--- Aim of the exercise ---
Scan the entries below for the word "each". Copy out every line in which it occurs.

*** Material supplied ***

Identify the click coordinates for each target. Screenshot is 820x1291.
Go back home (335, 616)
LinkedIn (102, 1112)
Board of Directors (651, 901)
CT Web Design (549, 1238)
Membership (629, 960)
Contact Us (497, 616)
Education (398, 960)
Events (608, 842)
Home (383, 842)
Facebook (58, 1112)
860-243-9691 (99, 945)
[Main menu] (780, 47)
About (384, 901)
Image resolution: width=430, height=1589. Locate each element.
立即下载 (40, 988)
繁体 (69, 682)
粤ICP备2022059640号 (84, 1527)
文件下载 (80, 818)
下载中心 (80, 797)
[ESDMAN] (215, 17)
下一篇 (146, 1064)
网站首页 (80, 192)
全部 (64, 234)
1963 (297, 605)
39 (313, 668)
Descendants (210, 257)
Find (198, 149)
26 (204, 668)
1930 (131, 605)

*** End of Material supplied ***

--- Written response ---
Identify the click coordinates for each target. Screenshot is 820x1291.
Image resolution: width=430, height=1589. Locate each element.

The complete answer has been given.